### [ABOUT THIS TASK]
How many lines in the records below contain "computer"? Reply with the number alone.

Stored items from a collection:
══════════

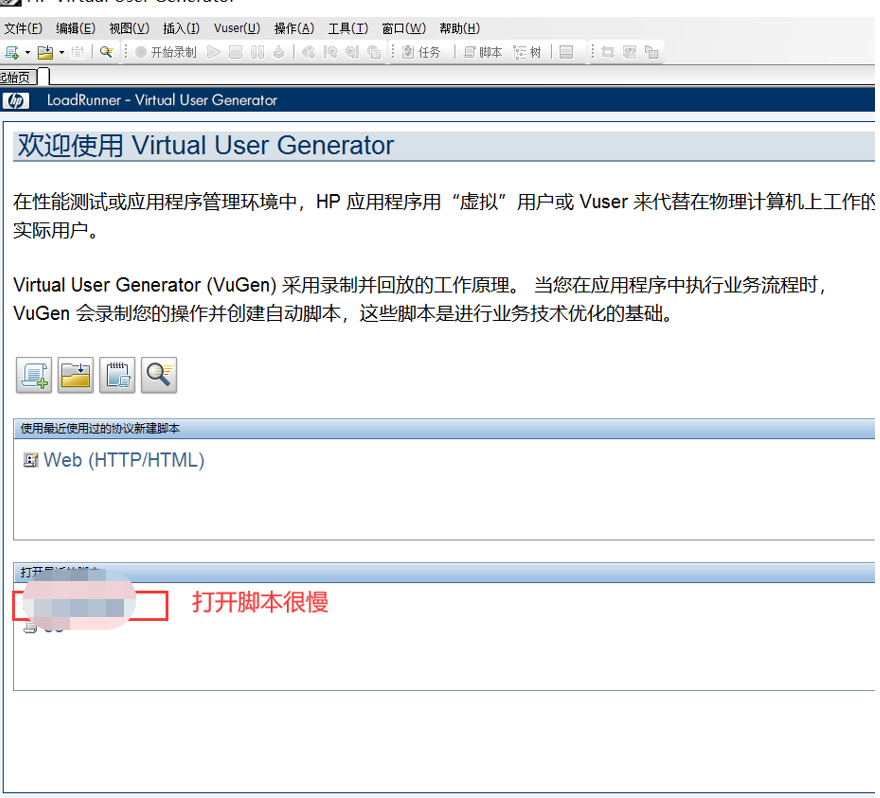Select the large magnifying glass welcome icon

[x=158, y=374]
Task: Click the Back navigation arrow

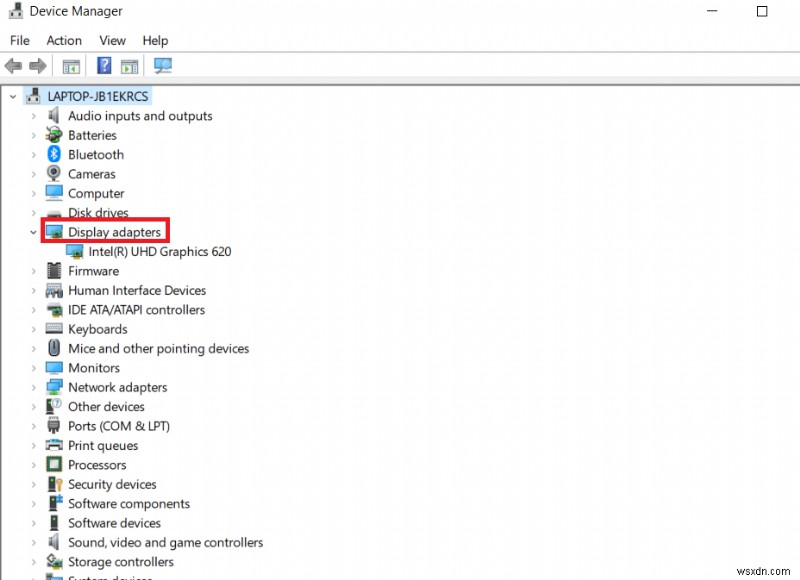Action: point(13,65)
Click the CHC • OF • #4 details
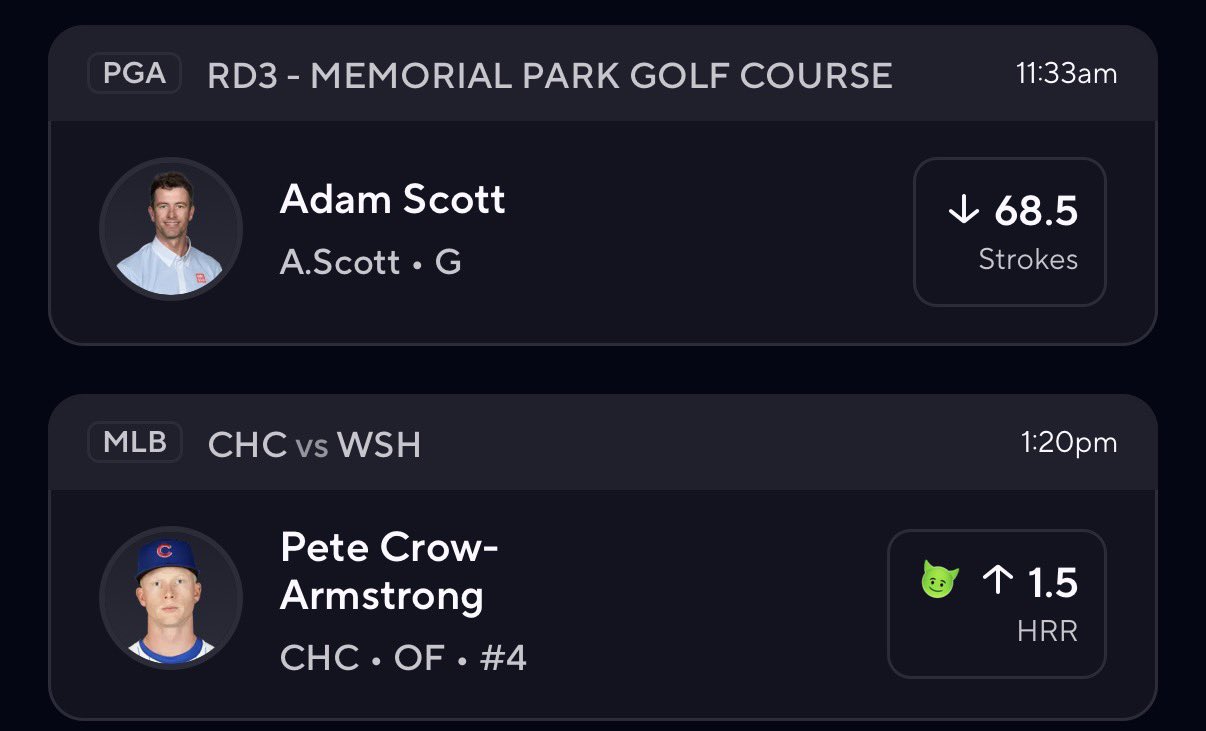 (x=403, y=657)
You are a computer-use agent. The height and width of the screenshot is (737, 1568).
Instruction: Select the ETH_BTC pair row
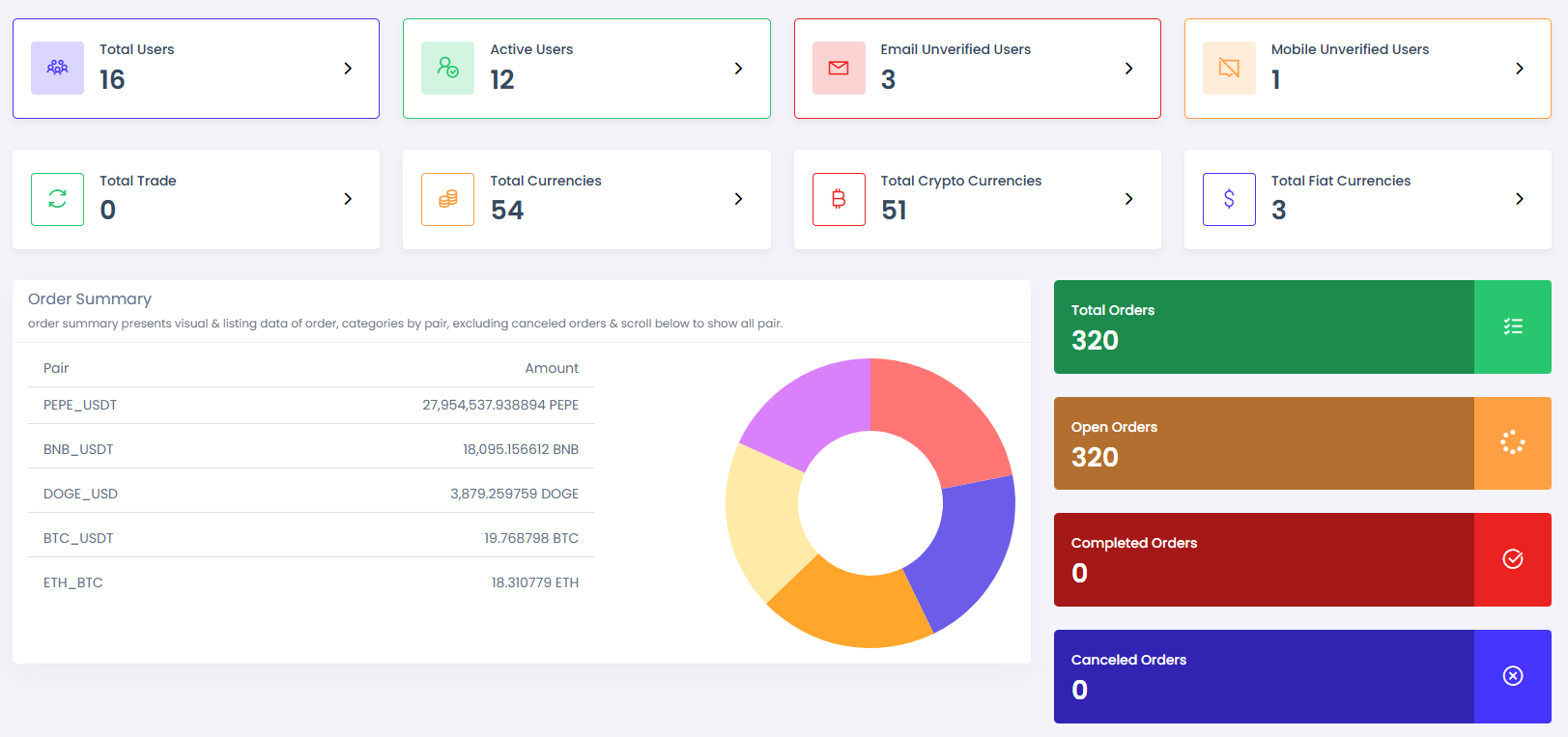click(x=310, y=582)
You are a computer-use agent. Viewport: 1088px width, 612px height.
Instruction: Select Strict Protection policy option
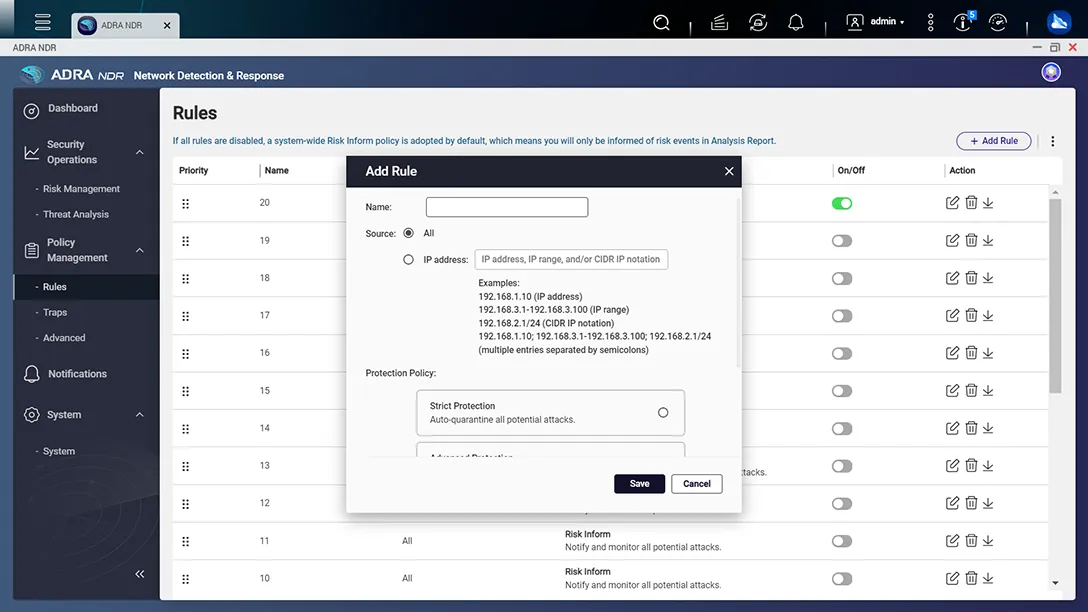[x=662, y=412]
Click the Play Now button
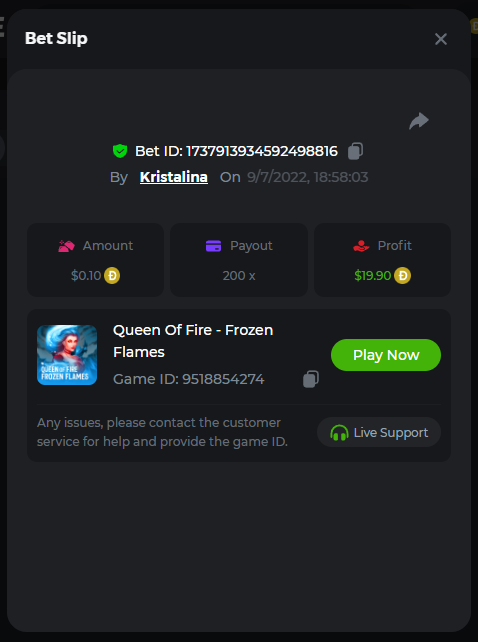This screenshot has height=642, width=478. (386, 355)
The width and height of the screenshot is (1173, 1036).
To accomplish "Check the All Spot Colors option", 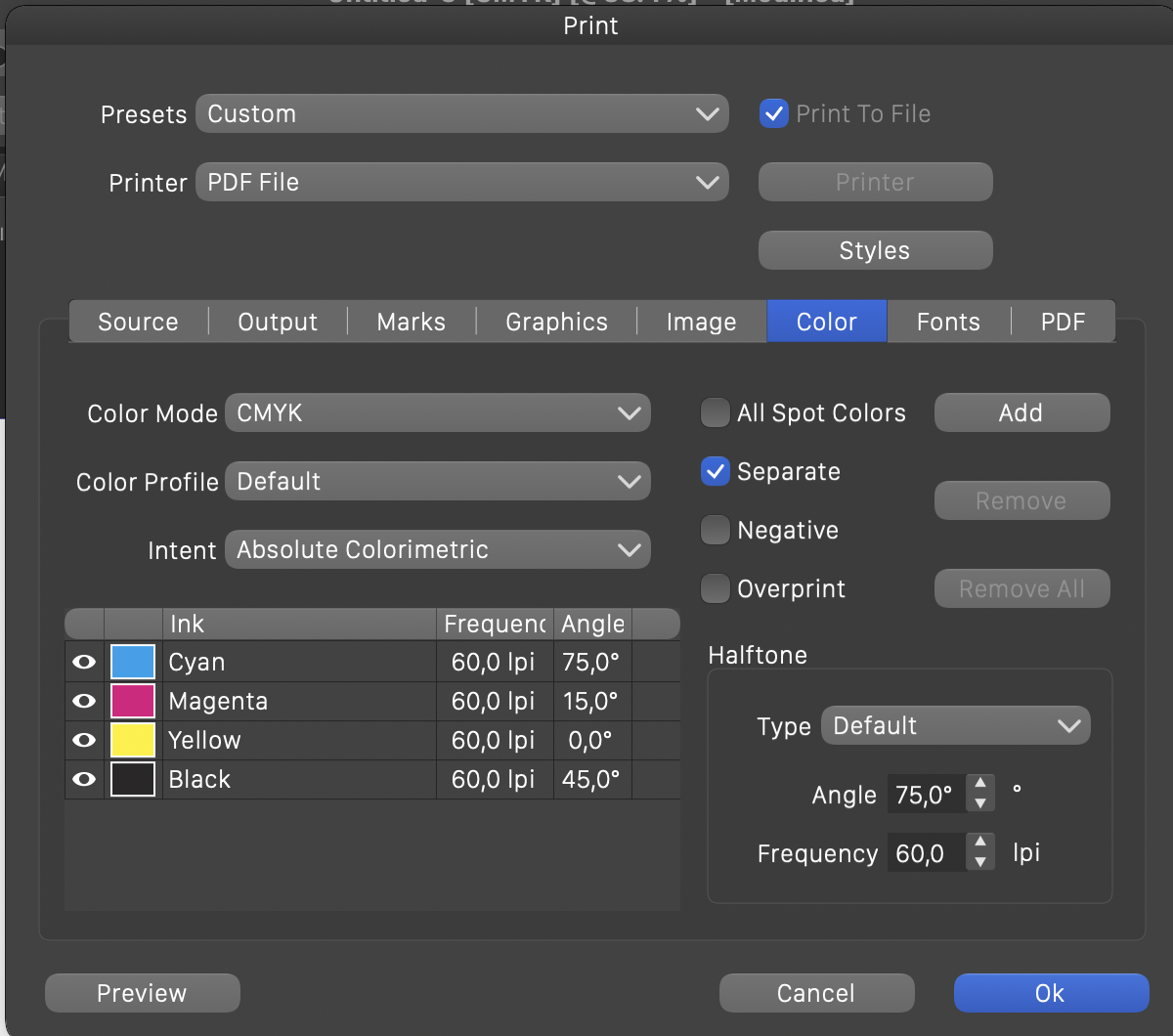I will click(x=716, y=413).
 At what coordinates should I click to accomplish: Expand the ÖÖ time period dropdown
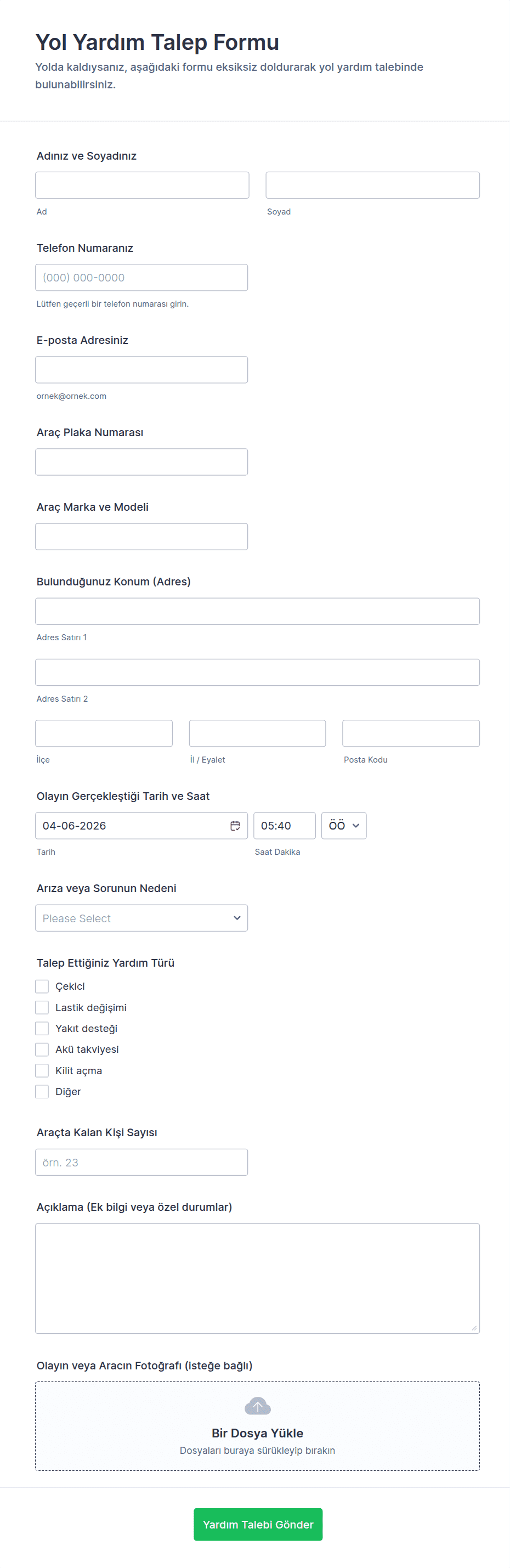click(x=344, y=825)
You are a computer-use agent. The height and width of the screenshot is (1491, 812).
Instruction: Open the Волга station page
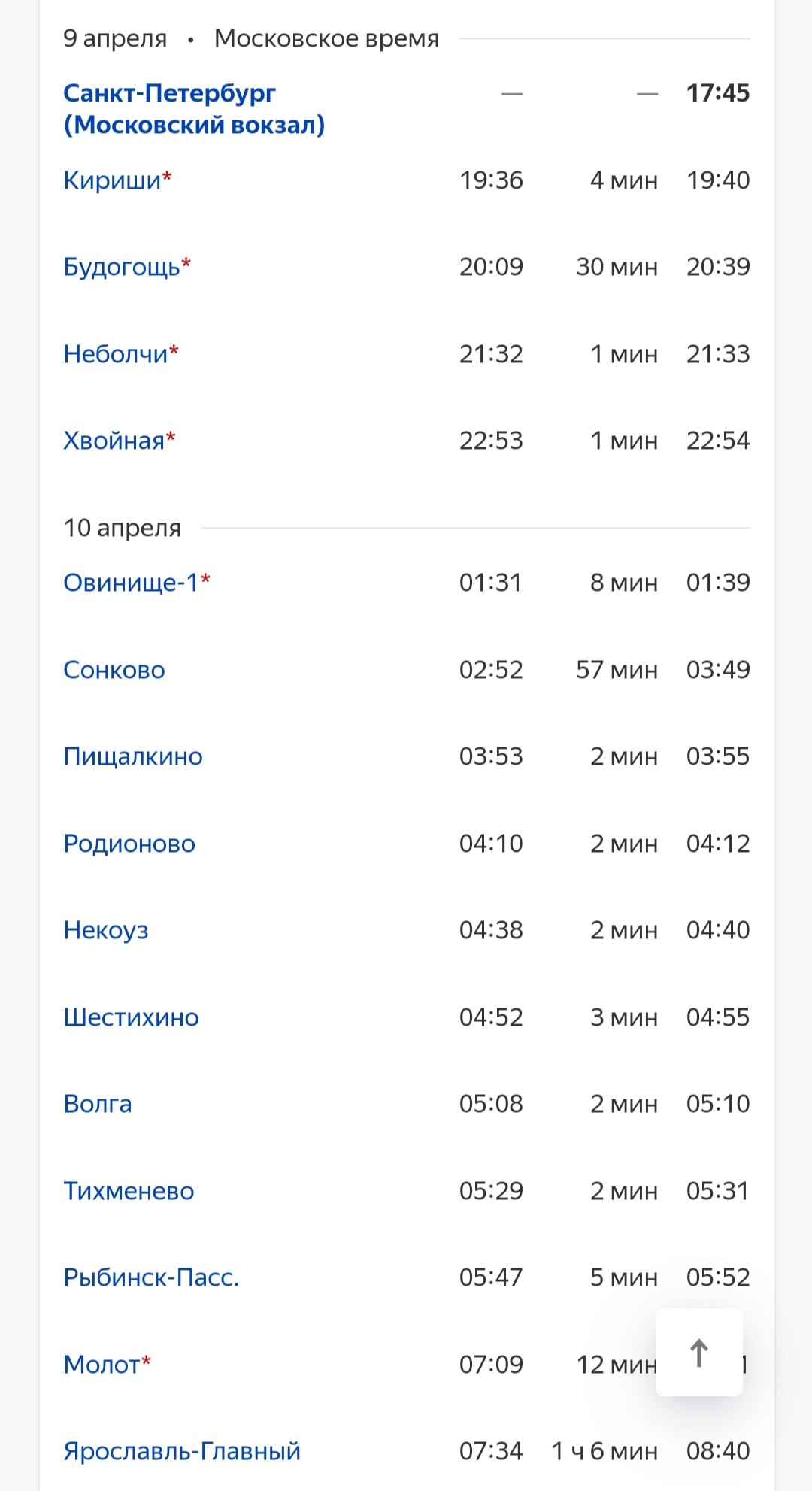click(98, 1104)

══════════

### [ANSWER FOR THIS EXERCISE]
3